The Meiji period, or Meiji era, is an era of Japanese history which extended from October 23, 1868 to July 30, 1912. This era represents the first half of the Empire of Japan, during which period the Japanese people moved from being an isolated feudal society at risk of colonisation by European powers to the new paradigm of a modern, industrialised nationstate and emergent great power, influenced by Western scientific, philosophical, political and aesthetic ideas; as a result of such wholesale adoption of radically-different ideas, the changes to Japan were profound, affected its social structure, internal politics, economy and foreign relations. The period corresponded to the reign of Emperor Meiji and was succeeded upon the accession of Emperor Taishō by the Taishō period. On February 3, 1867, the 14-year-old Prince Mutsuhito succeeded his father, Emperor Kōmei, to the Chrysanthemum Throne as the 122nd emperor. On November 9, 1867, then-shōgun Tokugawa Yoshinobu tendered his resignation to the Emperor, formally stepped down ten days later.
Imperial restoration occurred the next year on January 3, 1868, with the formation of the new government. The fall of Edo in the summer of 1868 marked the end of the Tokugawa shogunate, a new era, was proclaimed; the first reform was the promulgation of the Five Charter Oath in 1868, a general statement of the aims of the Meiji leaders to boost morale and win financial support for the new government. Its five provisions consisted of: Establishment of deliberative assemblies. Implicit in the Charter Oath was an end to exclusive political rule by the bakufu, a move toward more democratic participation in government. To implement the Charter Oath, a rather short-lived constitution with eleven articles was drawn up in June 1868. Besides providing for a new Council of State, legislative bodies, systems of ranks for nobles and officials, it limited office tenure to four years, allowed public balloting, provided for a new taxation system, ordered new local administrative rules; the Meiji government assured the foreign powers that it would follow the old treaties negotiated by the bakufu and announced that it would act in accordance with international law.

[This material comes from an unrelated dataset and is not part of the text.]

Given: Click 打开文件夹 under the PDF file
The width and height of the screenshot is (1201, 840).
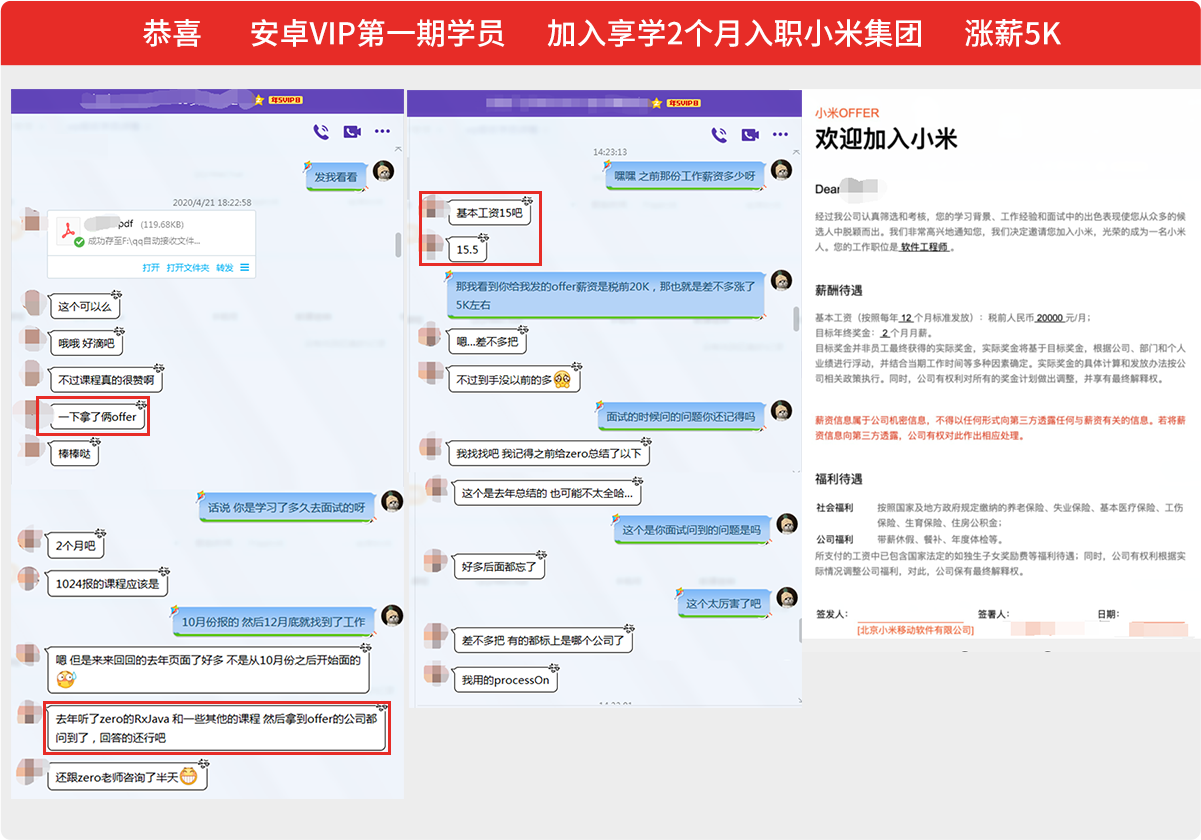Looking at the screenshot, I should point(188,268).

Mutsuhito, to reign until 1912, selected a new reign title—Meiji, or Enlightened Rule—to mark the beginning of a new era in Japanese history. To further dramatize the new order, the capital was relocated from Kyoto, where it had been situated since 794, to Tokyo, the new name for Edo. In a move critical for the consolidation of the new regime, most daimyōs voluntarily surrendered their land and census records to the Emperor in the abolition of the Han system, symbolizing that the land and people were under the Emperor's jurisdiction. Confirmed in their hereditary positions, the daimyo became governors, the central government assumed their administrative expenses and paid samurai stipends; the han were replaced with prefectures in 1871, authority continued to flow to the national government. Officials from the favored former han, such as Satsuma, Chōshū, Hizen staffed the new ministries. Old court nobles, lower-ranking but more radical samurai, replaced bakufu appointees and daimyo as a new ruling class appeared.

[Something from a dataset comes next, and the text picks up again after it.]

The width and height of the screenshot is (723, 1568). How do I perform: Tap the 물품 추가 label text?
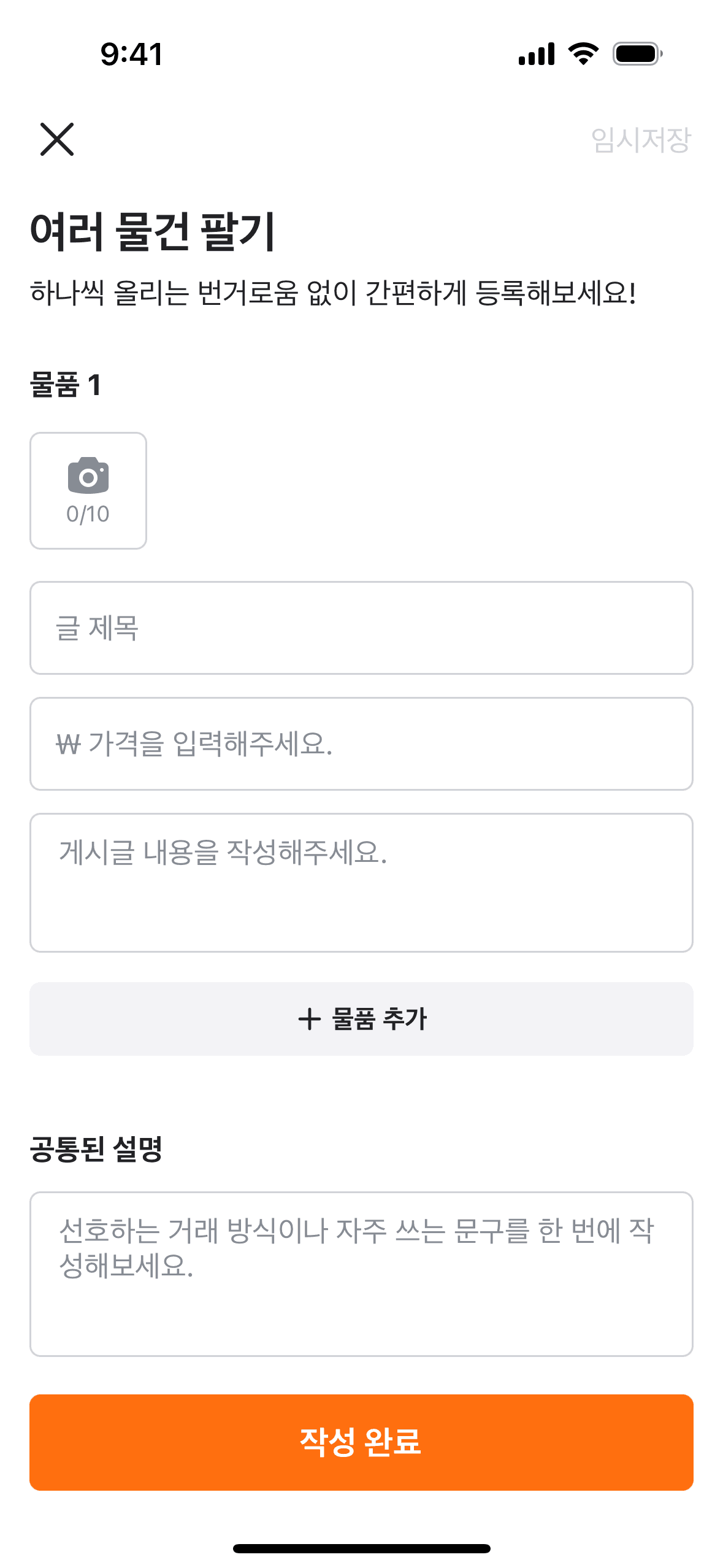[379, 1019]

In as much as the Meiji Restoration had sought to return the Emperor to a preeminent position, efforts were made to establish a Shinto-oriented state much like it was 1,000 years earlier. Since Shinto and Buddhism had molded into a syncretic belief in the prior one-thousand years and Buddhism had been connected with the shogunate, this involved the separation of Shinto and Buddhism and the associated destruction of various Buddhist temples and related violence. Furthermore, a new State Shinto had to be constructed for the purpose. In 1871, the Office of Shinto Worship was established, ranking above the Council of State in importance; the kokutai ideas of the Mito school were embraced, the divine ancestry of the Imperial House was emphasized. The government supported a small but important move. Although the Office of Shinto Worship was demoted in 1872, by 1877 the Home Ministry controlled all Shinto shrines and certain Shinto sects were given state recognition. Shinto was released from Buddhist administration and its properties restored.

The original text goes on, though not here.